*ASSIGNMENT*.
If a line of the material holds the string "agent", please copy it.

******************************

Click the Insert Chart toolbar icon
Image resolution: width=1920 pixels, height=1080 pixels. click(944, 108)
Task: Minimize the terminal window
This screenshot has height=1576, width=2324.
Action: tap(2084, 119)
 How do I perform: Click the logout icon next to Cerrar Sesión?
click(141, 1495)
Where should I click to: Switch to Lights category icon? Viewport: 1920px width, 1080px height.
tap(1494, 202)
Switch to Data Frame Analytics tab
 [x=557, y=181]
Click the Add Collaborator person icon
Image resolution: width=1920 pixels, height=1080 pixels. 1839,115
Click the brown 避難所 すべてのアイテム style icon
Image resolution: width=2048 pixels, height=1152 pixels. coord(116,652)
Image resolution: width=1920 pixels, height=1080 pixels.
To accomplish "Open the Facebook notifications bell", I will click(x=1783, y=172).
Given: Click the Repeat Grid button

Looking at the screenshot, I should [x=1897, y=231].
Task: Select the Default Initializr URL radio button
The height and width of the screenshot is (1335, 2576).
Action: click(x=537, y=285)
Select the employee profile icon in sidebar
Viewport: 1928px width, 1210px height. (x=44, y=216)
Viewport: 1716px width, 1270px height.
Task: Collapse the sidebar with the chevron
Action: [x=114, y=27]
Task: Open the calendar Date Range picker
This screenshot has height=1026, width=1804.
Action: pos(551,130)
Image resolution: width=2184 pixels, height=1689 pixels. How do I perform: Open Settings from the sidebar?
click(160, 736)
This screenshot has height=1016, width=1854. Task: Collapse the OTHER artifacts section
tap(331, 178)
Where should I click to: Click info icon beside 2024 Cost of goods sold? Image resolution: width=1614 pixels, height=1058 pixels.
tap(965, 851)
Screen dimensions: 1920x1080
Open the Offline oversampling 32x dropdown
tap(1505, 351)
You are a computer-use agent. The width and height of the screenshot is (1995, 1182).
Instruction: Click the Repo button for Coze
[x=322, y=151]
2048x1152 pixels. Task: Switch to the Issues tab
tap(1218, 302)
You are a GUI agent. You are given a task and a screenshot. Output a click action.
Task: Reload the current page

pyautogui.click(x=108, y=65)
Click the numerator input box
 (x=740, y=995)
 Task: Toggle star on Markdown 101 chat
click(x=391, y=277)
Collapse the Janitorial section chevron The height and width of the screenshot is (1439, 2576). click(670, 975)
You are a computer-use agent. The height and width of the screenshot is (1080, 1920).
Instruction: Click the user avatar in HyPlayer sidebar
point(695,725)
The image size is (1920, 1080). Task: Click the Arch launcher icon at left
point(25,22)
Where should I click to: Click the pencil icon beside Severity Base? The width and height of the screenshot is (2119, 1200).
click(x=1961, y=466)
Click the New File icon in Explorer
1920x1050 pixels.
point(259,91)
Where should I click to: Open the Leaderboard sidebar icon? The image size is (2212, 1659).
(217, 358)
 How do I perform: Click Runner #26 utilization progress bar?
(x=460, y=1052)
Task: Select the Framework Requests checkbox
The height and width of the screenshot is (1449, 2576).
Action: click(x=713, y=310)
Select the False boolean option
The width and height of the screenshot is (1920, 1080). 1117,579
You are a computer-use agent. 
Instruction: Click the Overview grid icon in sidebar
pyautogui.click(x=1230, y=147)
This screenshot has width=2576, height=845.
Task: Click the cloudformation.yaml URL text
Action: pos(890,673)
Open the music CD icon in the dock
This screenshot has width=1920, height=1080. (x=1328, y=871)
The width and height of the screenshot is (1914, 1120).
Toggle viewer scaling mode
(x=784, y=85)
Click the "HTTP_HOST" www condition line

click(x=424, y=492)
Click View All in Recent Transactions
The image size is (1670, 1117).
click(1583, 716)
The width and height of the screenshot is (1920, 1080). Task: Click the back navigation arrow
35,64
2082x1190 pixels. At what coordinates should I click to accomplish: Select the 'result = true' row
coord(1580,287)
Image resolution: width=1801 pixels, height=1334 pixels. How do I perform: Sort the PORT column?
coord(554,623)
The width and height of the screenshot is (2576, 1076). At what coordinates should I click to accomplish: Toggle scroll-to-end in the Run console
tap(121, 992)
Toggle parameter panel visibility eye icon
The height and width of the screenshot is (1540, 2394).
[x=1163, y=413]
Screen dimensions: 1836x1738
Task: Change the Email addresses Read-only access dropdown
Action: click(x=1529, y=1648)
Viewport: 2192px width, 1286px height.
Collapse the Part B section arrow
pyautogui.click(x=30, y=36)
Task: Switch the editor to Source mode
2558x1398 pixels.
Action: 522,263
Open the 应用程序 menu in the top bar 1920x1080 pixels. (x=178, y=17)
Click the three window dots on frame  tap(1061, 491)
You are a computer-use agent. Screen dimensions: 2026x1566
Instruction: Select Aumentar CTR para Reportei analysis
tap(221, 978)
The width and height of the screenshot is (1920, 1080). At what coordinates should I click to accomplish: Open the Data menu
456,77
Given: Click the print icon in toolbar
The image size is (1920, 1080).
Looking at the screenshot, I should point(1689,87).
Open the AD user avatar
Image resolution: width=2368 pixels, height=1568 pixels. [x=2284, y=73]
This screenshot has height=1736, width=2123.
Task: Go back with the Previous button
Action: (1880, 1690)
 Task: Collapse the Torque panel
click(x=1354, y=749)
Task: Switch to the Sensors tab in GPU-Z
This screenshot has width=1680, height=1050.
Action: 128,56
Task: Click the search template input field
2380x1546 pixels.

******************************

*FINAL ANSWER*.
You are a computer-use agent. The width and height of the screenshot is (1995, 1182).
You are a GUI agent. You are given a task and a screenshot. Output a click action.
You are a computer-use agent. The height and width of the screenshot is (1080, 1920).
You are a computer-use agent. 
You are a computer-use agent. Screen dimensions: 2026x1566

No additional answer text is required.